The wave of immigration to Seoul is drawing Korean-Americans who were adopted into U.S. families as babies and are looking for their birth parents — some with the help of a popular TV show.And since this is about adoptees searching, the story has to end with the ubiquitous don't-worry-amom-is-my-real-mom quote: “I kind of feel more like she‘s an aunt,“ he said. “My mom, back in the States, she‘s awesme. She‘ll always be my mother." Will we (APs, society) ever be secure enough that these kinds of assurances can be skipped?
Every Friday morning, “I Miss That Person” is broadcast across South Korea, and American citizens are frequent guests.
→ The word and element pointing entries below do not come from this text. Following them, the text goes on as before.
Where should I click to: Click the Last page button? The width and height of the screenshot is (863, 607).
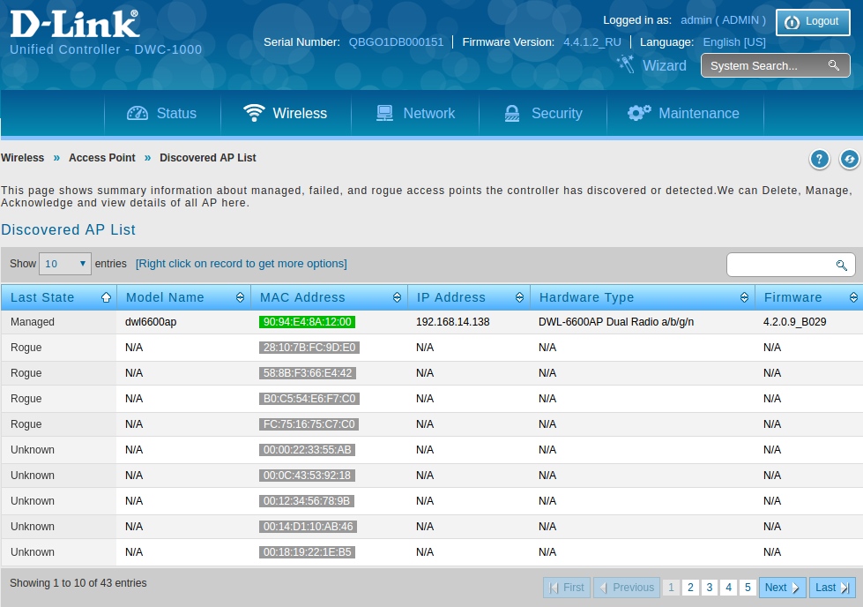click(832, 588)
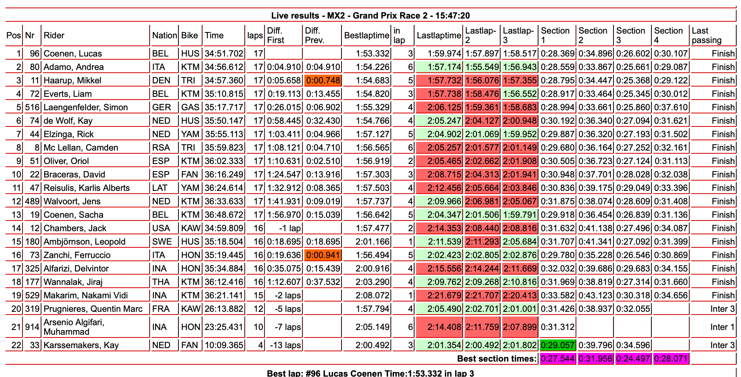Click the magenta 0:27.544 best section time

(557, 359)
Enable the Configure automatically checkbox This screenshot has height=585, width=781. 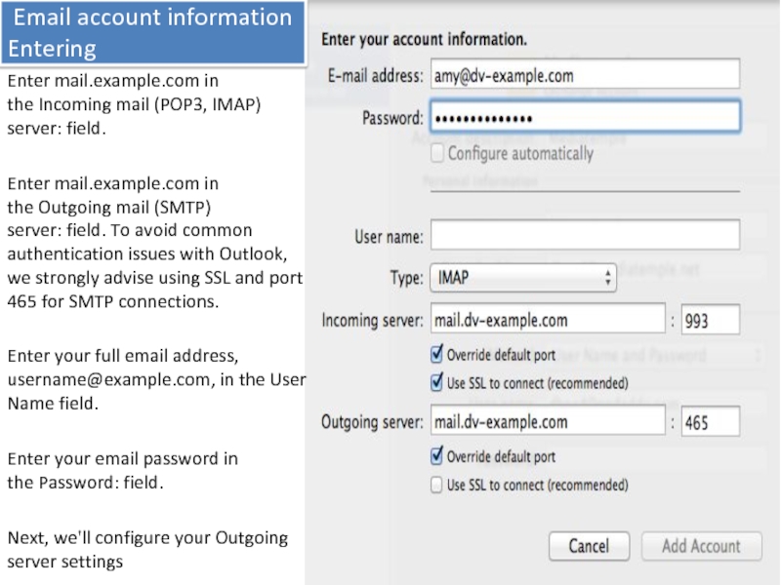[x=439, y=153]
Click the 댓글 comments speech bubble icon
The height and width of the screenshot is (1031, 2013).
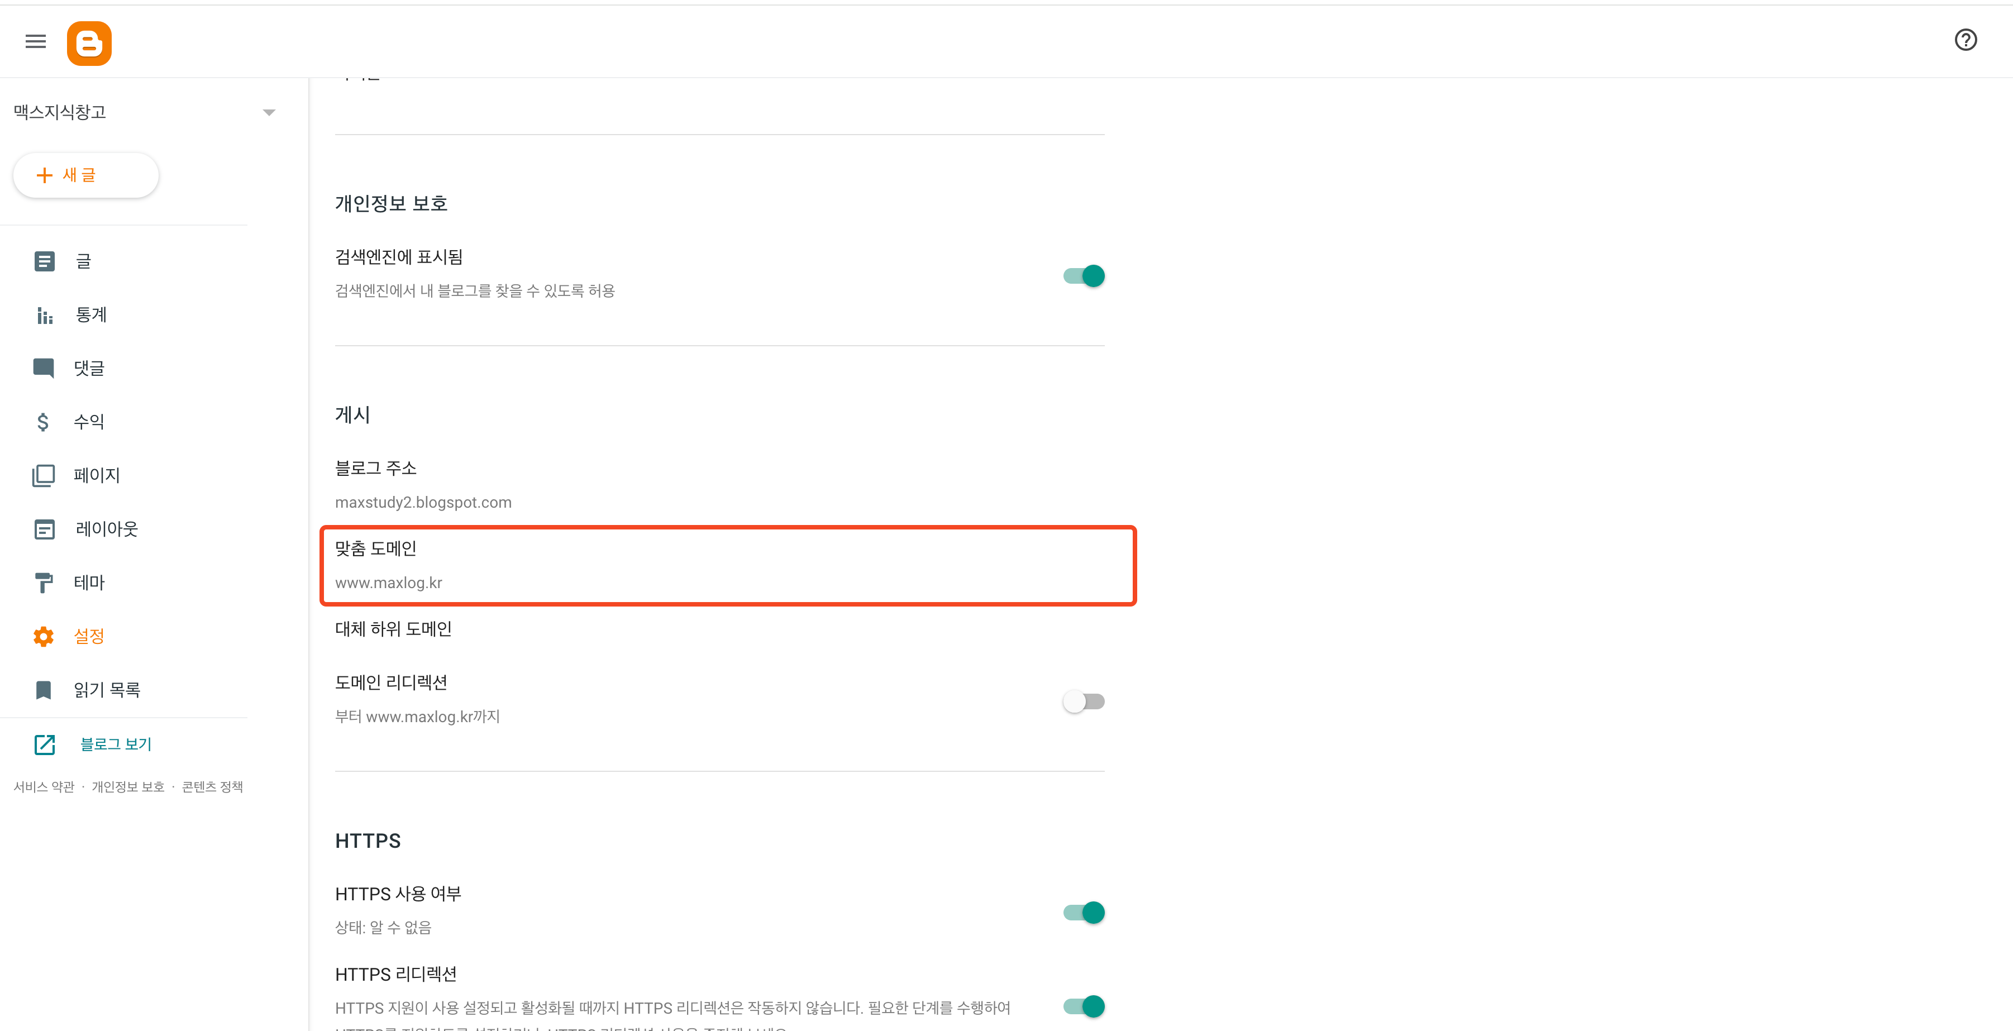pos(44,368)
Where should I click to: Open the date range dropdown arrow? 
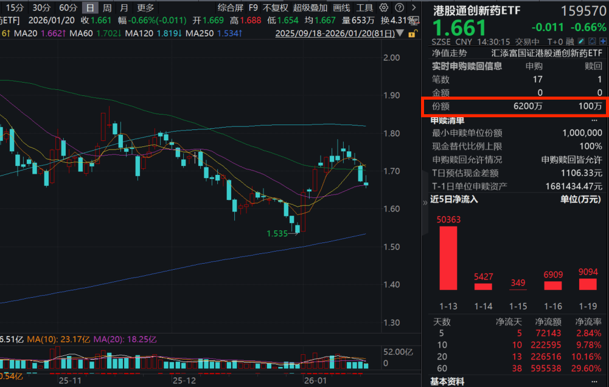(x=400, y=32)
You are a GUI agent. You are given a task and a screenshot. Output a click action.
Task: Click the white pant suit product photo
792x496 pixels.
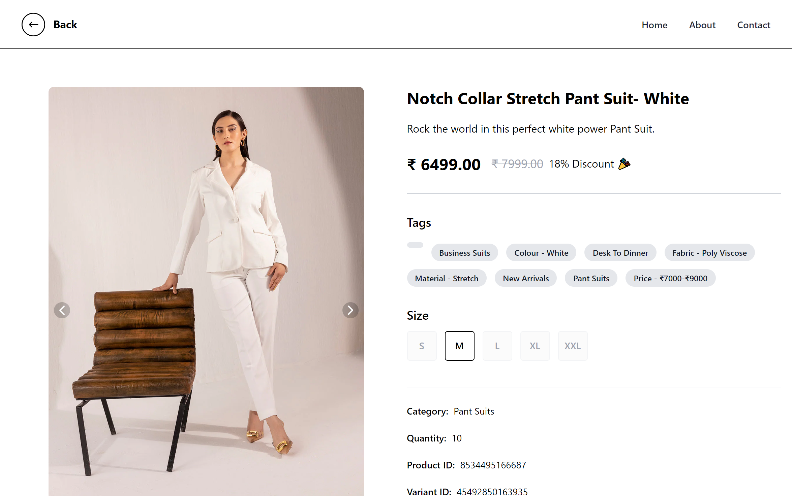pos(206,291)
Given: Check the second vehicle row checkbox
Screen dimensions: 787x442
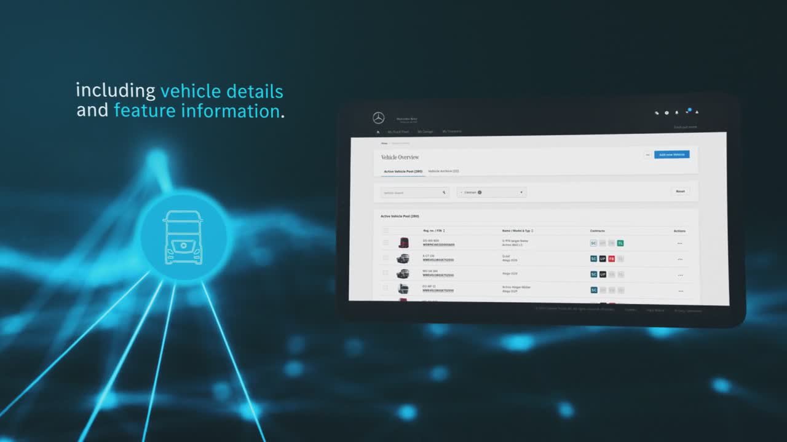Looking at the screenshot, I should pos(386,258).
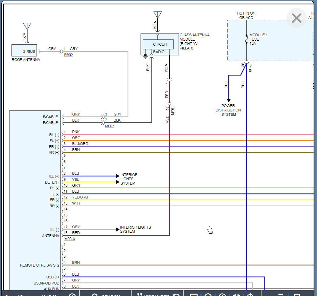This screenshot has width=317, height=296.
Task: Click the ILL (+) Interior Lights arrowhead
Action: (118, 176)
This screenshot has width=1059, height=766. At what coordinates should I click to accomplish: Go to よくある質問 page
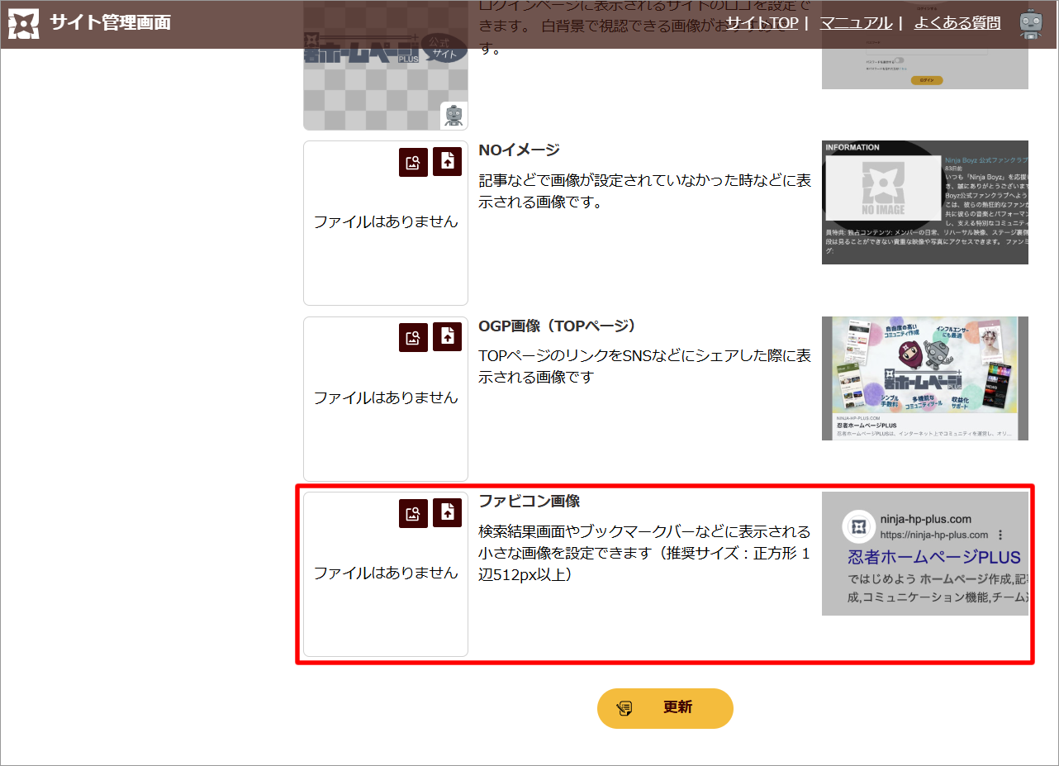click(x=957, y=23)
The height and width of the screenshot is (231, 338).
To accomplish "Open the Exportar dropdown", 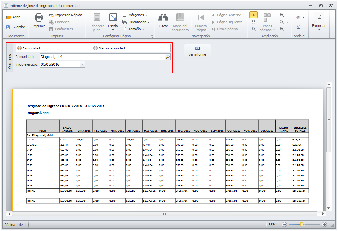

They describe birthmarks and fragmented memories in hopes their biological relatives will recognize them, and they answer questions like: “If you met your birth mother what would you say?” and “Did you experience racism growing up in the U.S.?”
Ari Alberg, 32, met his birth mother a week after appearing on the show, thanks to an uncle who realized who he was. “I said, ‘If my family’s out there, I’m interested in meeting them. I don’t harbor any grudges,'" said Alberg, who grew up in Portland, Ore., but now lives in Seoul.
Not everyone has to take such a dramatic step, but thousands have traveled to Seoul in search of their family tree.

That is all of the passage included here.